Texto de lectura:

——————————

Martes, abril 23, 2024

Podrido

Recuerdo que hace muchos años, cuando era niño, escuchaba que tal o cual fruta era de temporada, así es que, había que esperar un tiempo para poder comerla o pagarla realmente cara cuando la encontrabas. Recuerdo también, si la memoria no me engaña, que apenas habré consumido un par de ocasiones la llamada “leche bronca” pues cerca de mi lugar de nacimiento – al sur de la Ciudad de México- hubo establos que desaparecieron muy pronto, por lo que, desde siempre tomé leche pasteurizada y comprada en el súper mercado -o de la Conasupo-. Ya para cuando era niño, allá por los años setenta, los productos industrializados se convertían en la constante. Pero, lo dicho: no había de todo ni en todo momento. Y tampoco existían tantos empaques de plástico; de hecho, muchos de los productos venían en envases reutilizables o se despachaban en papel encerado u otros materiales que no contaminaban. A su vez, tomábamos agua de la llave, consumíamos miel de abeja y el vino no sólo era difícil de conseguir, sino que era un producto de lujo. Hasta hace unos cuantos años, difícilmente me cuestionaba de dónde provenían los productos que consumía y qué se requería para que llegaran a las tiendas de auto servicio. Si me topaba con un Snickers era feliz; sin embargo, la pasaba muy bien con chocolates como las Vaquitas o los Jamoncillos, ambos de la marca Wongs (de chinos afincados en México) o con un Tootsie Roll o un Ko- Ri. Sin embargo, igual que con todo lo anterior, ni sabía de dónde venían el chocolate o el azúcar incluidos en los dulces que comía, ni me importaba realmente.

——————————

Tareas del ejercicio:
1. Según el texto de lectura, ¿qué leche tomó siempre quien escribe y dónde la compraba?
2. Resume el texto de lectura en dos oraciones.

Registros sobre cómo localizar elementos en pantallas:
——————————

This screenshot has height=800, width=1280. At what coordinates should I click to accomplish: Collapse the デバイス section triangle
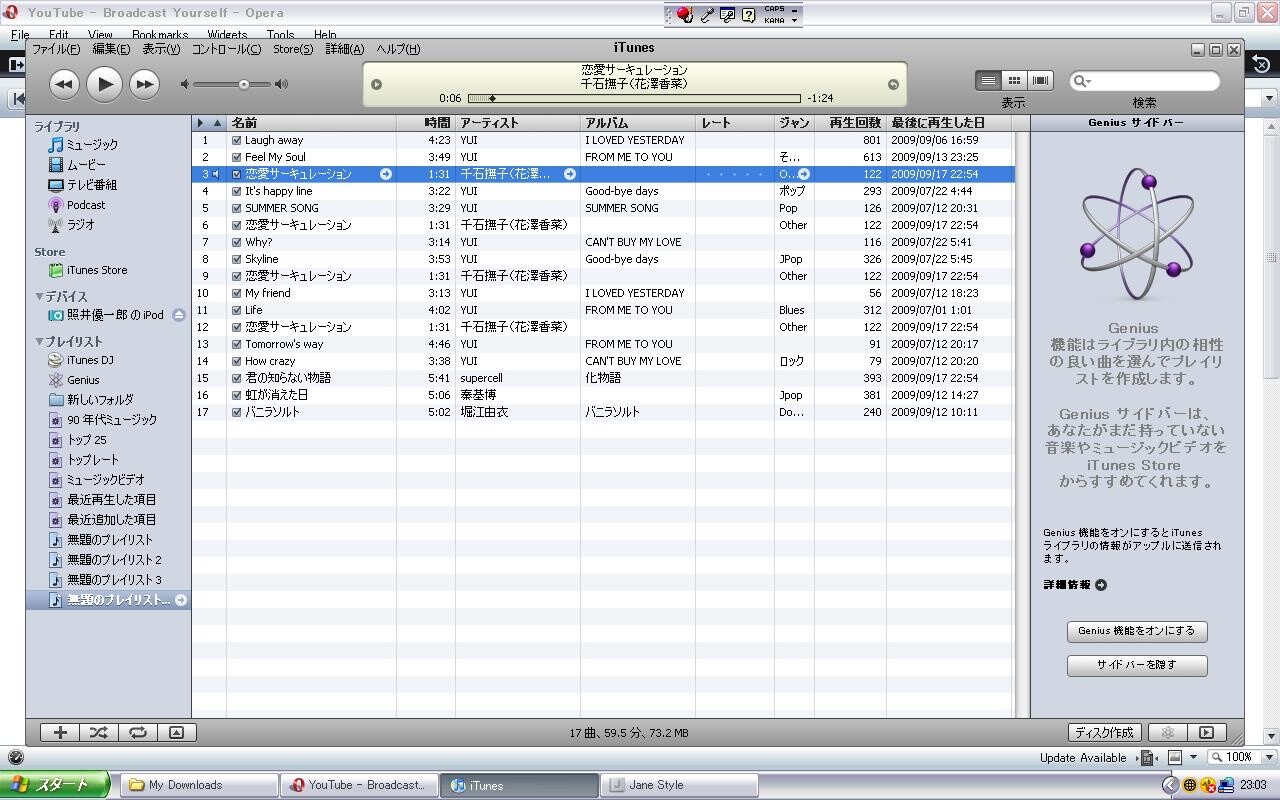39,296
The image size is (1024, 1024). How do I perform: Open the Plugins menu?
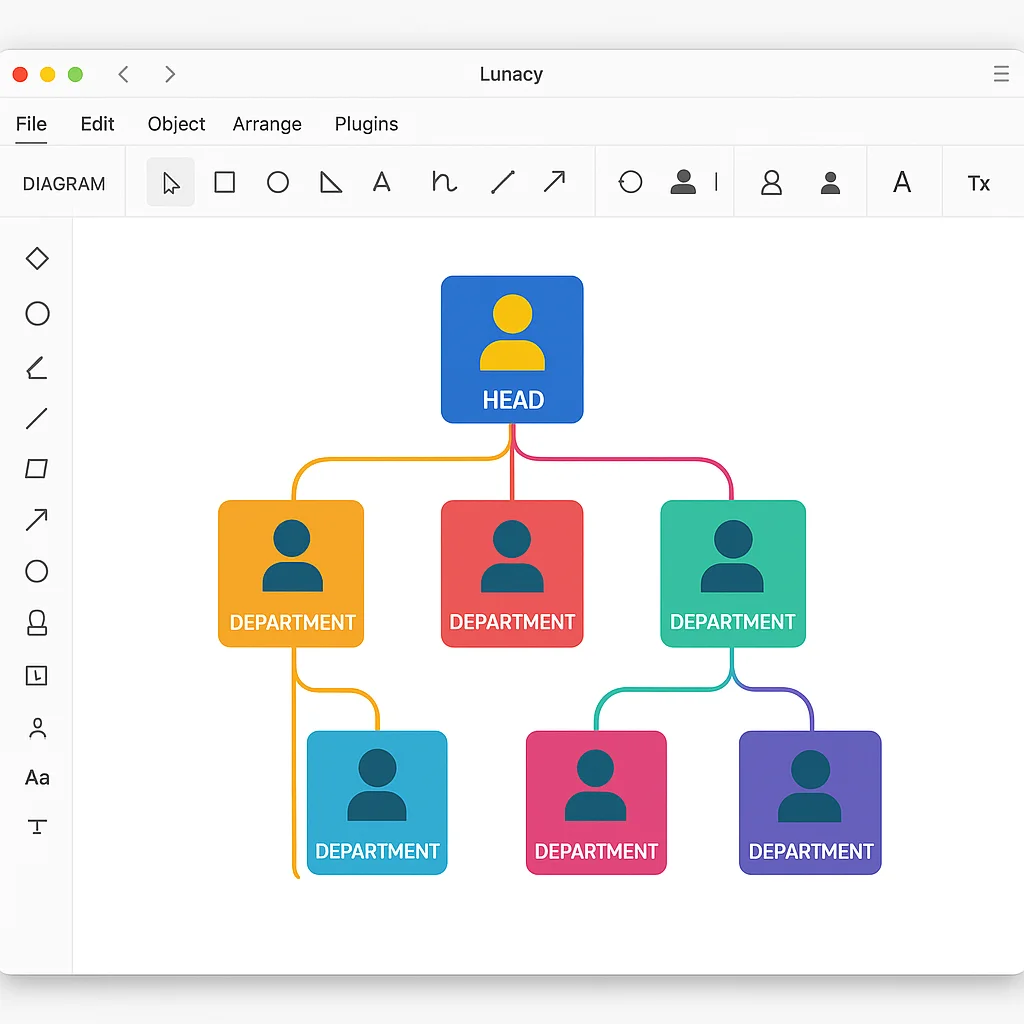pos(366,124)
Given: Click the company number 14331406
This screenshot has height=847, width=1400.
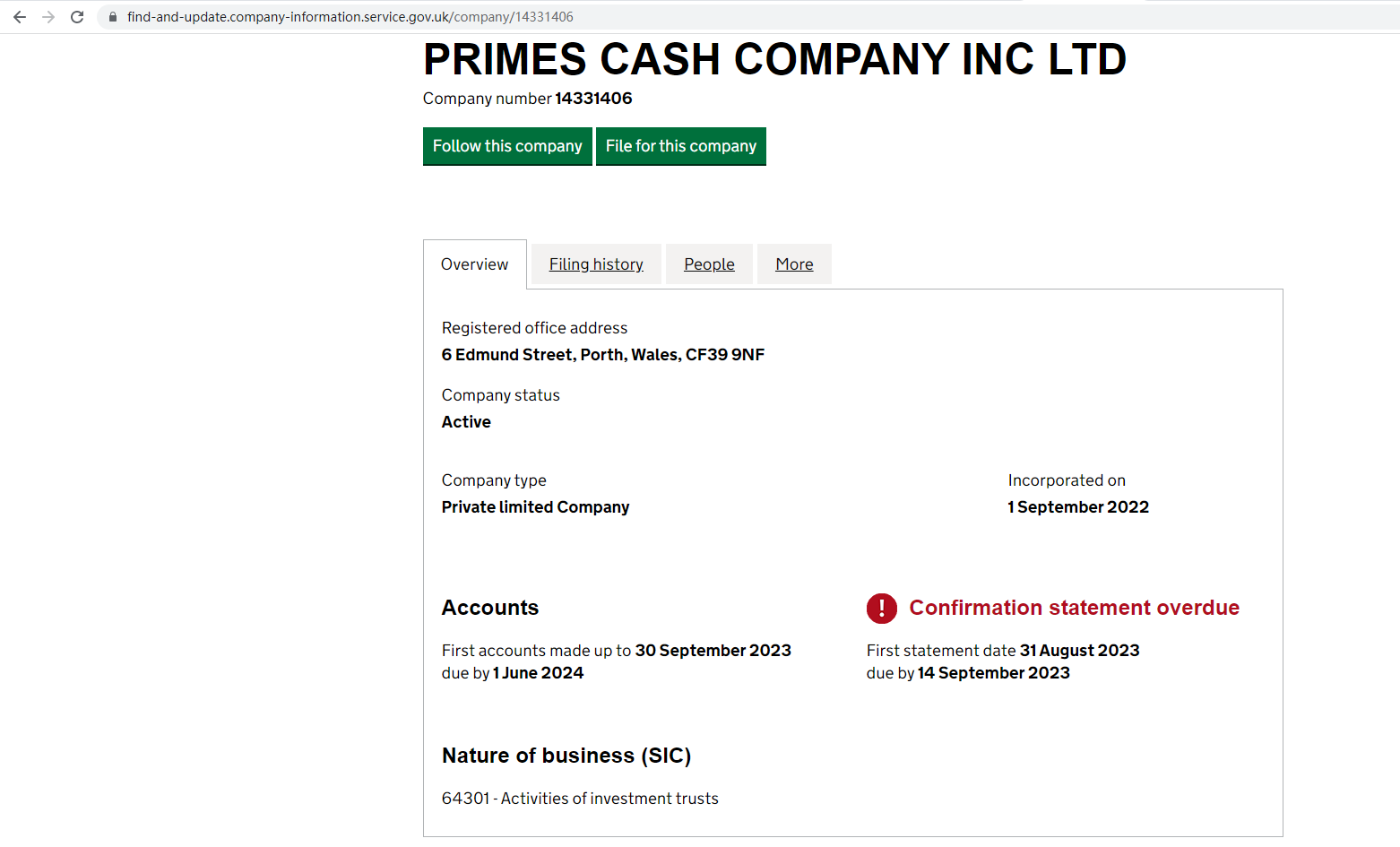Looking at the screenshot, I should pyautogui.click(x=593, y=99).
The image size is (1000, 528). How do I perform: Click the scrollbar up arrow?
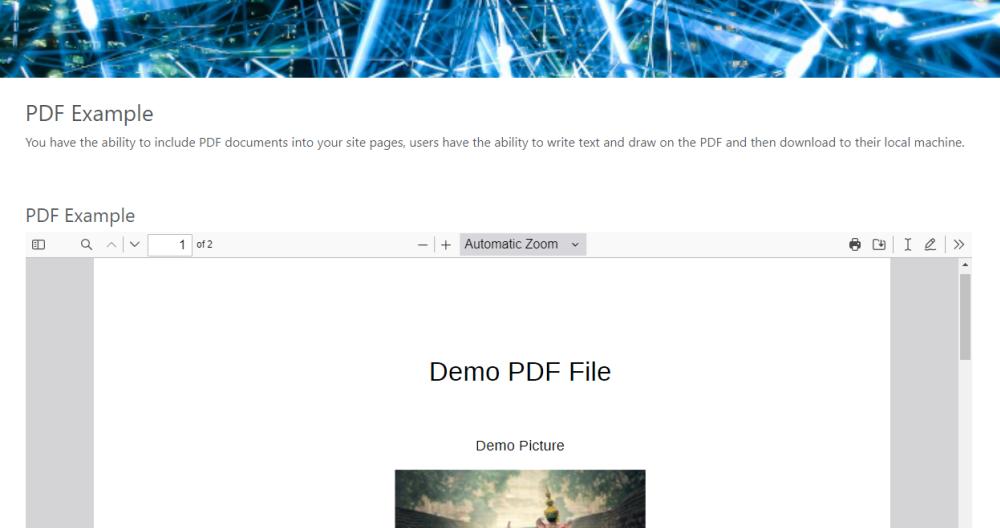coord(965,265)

——————————

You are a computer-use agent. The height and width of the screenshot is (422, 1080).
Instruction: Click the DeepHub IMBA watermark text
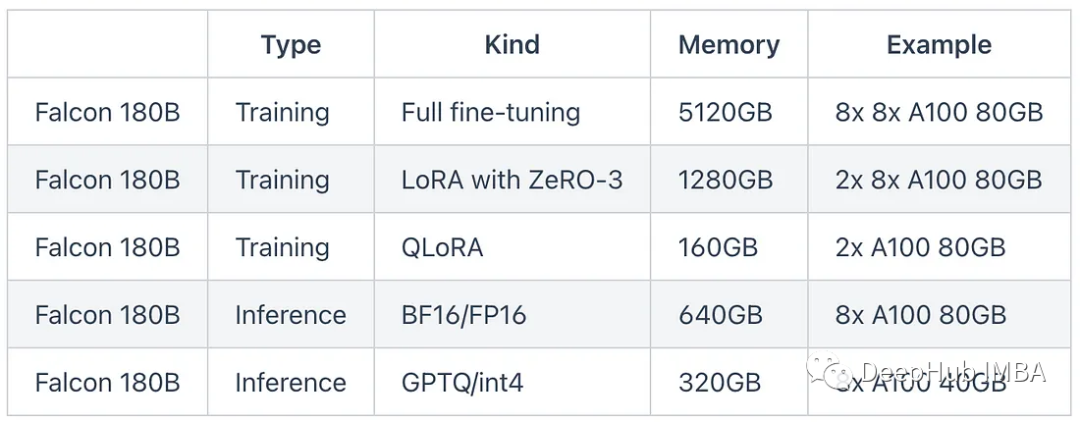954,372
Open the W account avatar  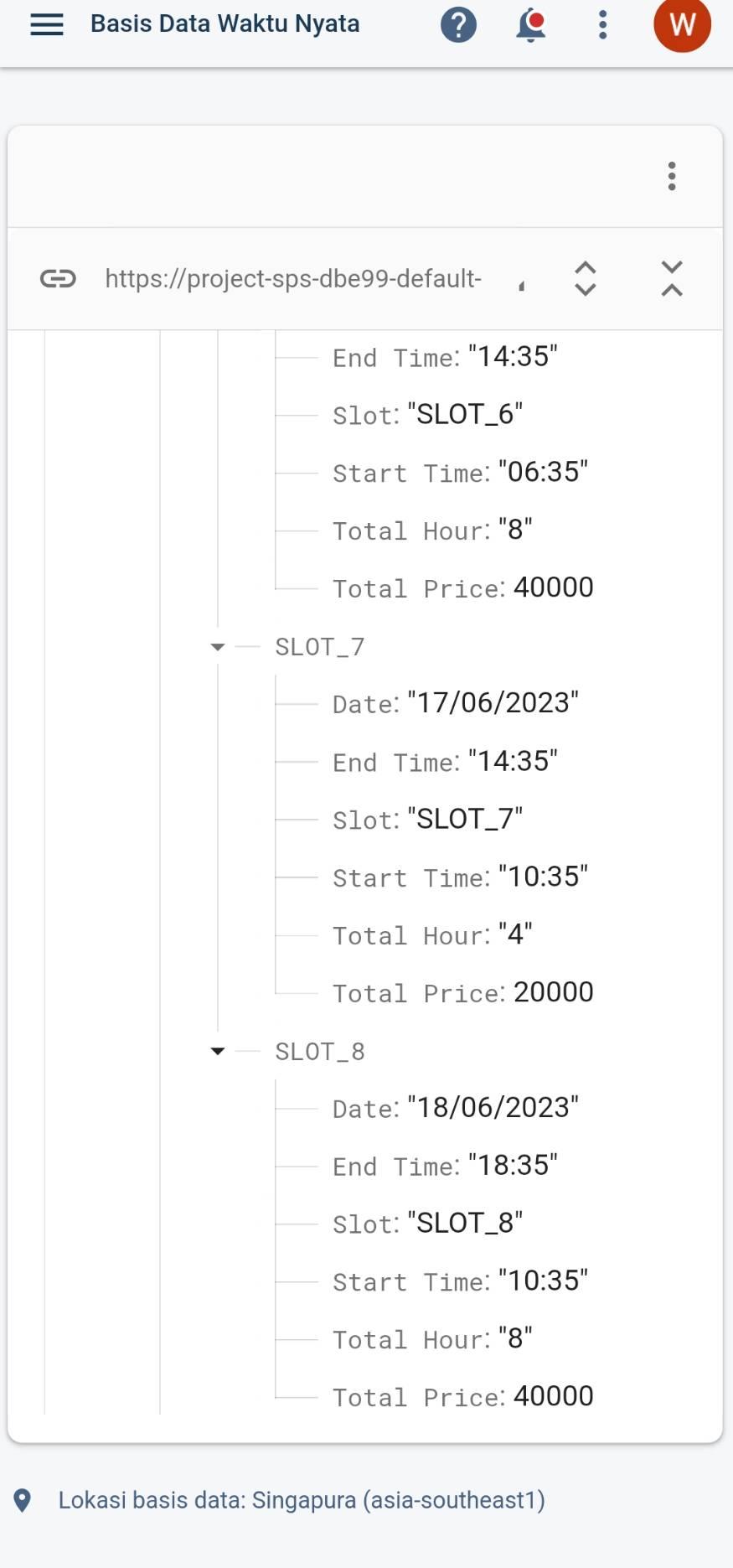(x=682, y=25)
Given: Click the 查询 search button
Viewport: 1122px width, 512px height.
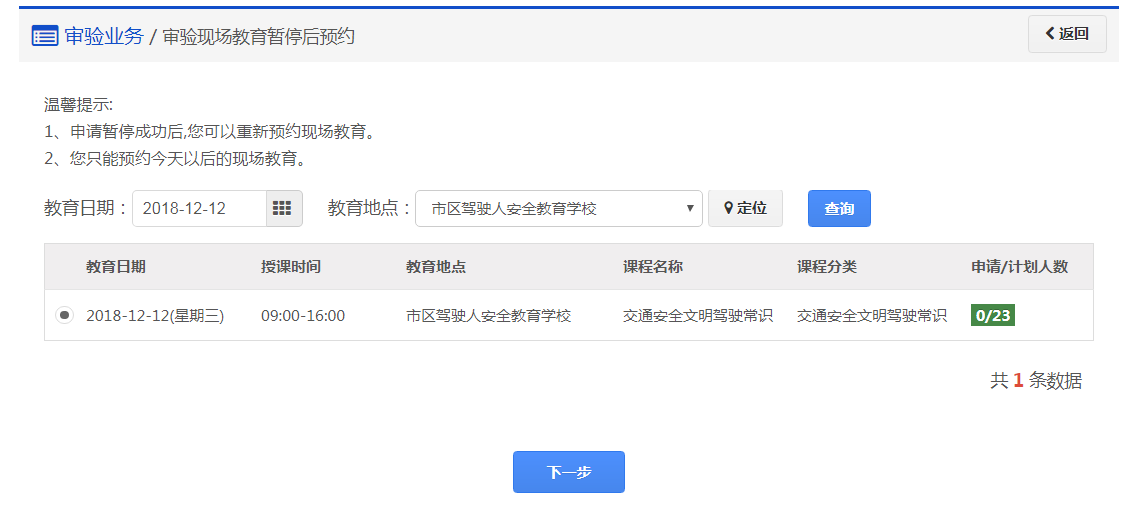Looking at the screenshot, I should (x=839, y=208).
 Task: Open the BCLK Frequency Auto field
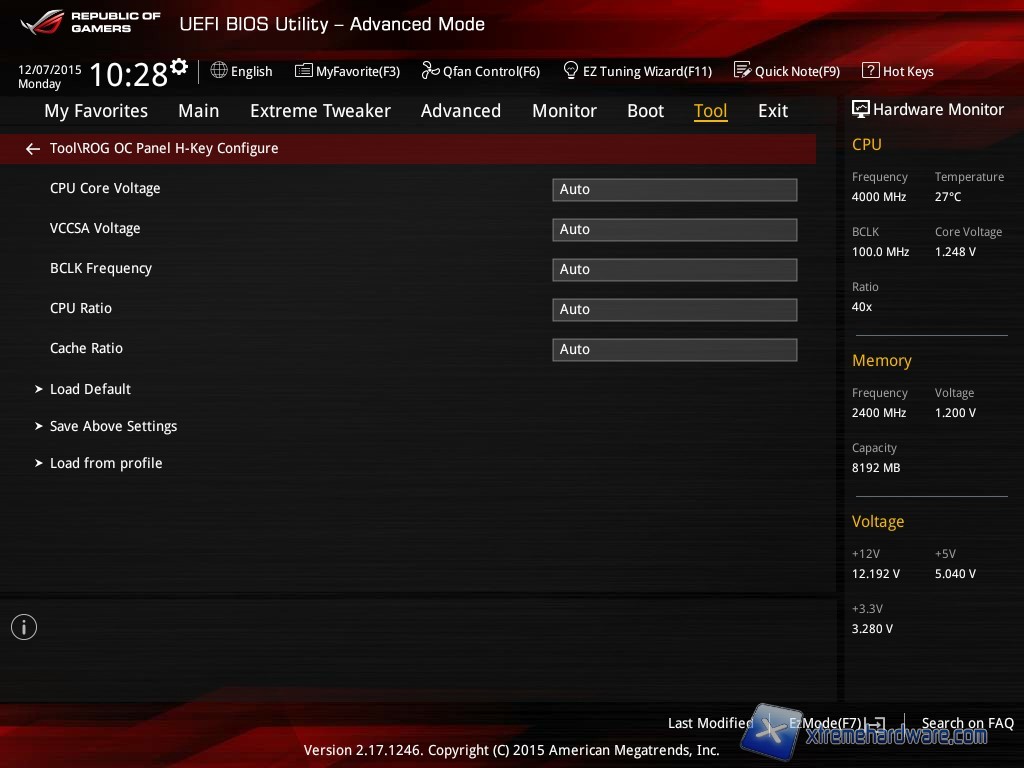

——————————

Soluciones del ejercicio:
1. Leche pasteurizada, comprada en el supermercado o en la Conasupo.

2. Quien escribe recuerda que en su infancia, en los años setenta, había frutas de temporada, tomaba leche pasteurizada y muchos productos venían en envases reutilizables o en materiales que no contaminaban. Reconoce que hasta hace pocos años no se preguntaba de dónde venían los productos que consumía, como el chocolate o el azúcar de los dulces que comía.